■ **Extracto de página**

Todos debiéramos estar dispuestos a asumir algún cargo público a lo largo de nuestra vida. No tiene por qué haber remuneración para ejercerlo. Depende de cada caso. Incluye desde la presidencia de una comunidad de vecinos o de una asociación cultural hasta una representación sindical, municipal o profesional. Y si su duración es relativamente breve, mejor. Aumenta nuestro compromiso y nos hace más conscientes de sus servidumbres a la hora de criticar a quien lo ejerce.
No se trata de juzgar a nadie. Me limitaré a compartir una experiencia y una reflexión sobre las cargas de los cargos. En mi trayectoria docente he asumido varios de tipo académico, unos por designación y otros por elección. El más importante, decano de mi Facultad. Evidentemente, no es equiparable a un cargo político, pero comparte algunas características. Requiere vocación de servicio público y rendición de cuentas. En mi caso, hubo campaña electoral y urnas. Y afronté la responsabilidad del funcionamiento de una organización y de todo su personal. Suponía un honor, un reto y una oportunidad para mí. Resultaron años duros, especialmente durante la pandemia. Por momentos, sentí que la responsabilidad me sobrepasaba. Pero siempre agradecí la confianza recibida. Tuve claro, desde el primer día, que mi función tenía fecha de caducidad. Quien tiene la potestad de nombrarte puede cesarte y quien te vota puede retirarte la confianza. Es así de simple, pero es necesario creérselo para asumir cierta autocrítica. Por eso no concibo una despedida destemplada. Los reproches tienen su momento, que no debieran coincidir con el relevo, pues el protagonismo recae siempre en el sucesor. Desearle suerte y éxito es liberador, sea o no de nuestro agrado. Resulta catártico. Doy fe. Pero no pretendo sentar cátedra. Para gustos, colores.

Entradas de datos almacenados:

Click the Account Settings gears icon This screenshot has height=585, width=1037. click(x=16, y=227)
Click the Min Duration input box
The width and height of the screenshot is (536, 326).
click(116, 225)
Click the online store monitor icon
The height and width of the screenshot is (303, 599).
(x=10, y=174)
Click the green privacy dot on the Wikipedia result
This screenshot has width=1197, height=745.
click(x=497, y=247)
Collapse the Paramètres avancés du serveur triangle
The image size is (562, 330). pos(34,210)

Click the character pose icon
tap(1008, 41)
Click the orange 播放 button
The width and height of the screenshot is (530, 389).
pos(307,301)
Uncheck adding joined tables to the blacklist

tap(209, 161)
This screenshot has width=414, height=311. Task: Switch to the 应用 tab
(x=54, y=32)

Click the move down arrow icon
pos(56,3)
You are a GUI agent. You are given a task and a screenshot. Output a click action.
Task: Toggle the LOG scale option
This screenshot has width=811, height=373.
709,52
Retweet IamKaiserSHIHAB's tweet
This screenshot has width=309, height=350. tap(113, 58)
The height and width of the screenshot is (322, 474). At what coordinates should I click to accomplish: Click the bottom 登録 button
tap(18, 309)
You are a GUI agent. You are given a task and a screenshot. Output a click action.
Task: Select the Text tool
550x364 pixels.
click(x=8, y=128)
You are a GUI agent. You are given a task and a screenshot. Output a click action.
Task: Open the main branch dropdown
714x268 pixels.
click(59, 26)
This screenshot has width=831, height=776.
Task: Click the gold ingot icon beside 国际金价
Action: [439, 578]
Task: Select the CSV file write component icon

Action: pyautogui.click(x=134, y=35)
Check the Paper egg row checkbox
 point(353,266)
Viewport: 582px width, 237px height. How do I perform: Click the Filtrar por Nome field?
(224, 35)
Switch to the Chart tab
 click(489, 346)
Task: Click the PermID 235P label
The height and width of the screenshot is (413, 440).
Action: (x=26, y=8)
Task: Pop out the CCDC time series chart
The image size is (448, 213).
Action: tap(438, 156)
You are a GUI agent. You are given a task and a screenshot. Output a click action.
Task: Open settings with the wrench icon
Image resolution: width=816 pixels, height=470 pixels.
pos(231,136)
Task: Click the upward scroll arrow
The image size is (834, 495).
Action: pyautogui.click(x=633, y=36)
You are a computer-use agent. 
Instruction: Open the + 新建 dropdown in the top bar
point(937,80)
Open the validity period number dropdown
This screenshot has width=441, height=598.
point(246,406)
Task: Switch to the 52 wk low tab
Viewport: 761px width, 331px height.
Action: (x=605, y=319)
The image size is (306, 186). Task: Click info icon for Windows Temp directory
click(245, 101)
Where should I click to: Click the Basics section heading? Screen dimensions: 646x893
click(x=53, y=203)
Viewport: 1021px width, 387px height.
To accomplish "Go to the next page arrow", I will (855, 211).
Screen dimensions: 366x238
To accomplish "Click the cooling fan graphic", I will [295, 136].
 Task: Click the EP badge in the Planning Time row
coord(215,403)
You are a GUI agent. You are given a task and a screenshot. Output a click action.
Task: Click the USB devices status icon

■ **Qué hacer**
a – Según el texto sobre los cargos, ¿cuál fue el más importante de los que asumió quien lo escribe?
b – Por favor, enumera todos los cargos que el texto sobre los cargos menciona como ejemplos de cargo público.
El listado no guarda ninguna relación con el texto sobre los cargos.

■ **Soluciones**
a – El de decano de su Facultad.

b – La presidencia de una comunidad de vecinos, la presidencia de una asociación cultural, una representación sindical, una representación municipal y una representación profesional.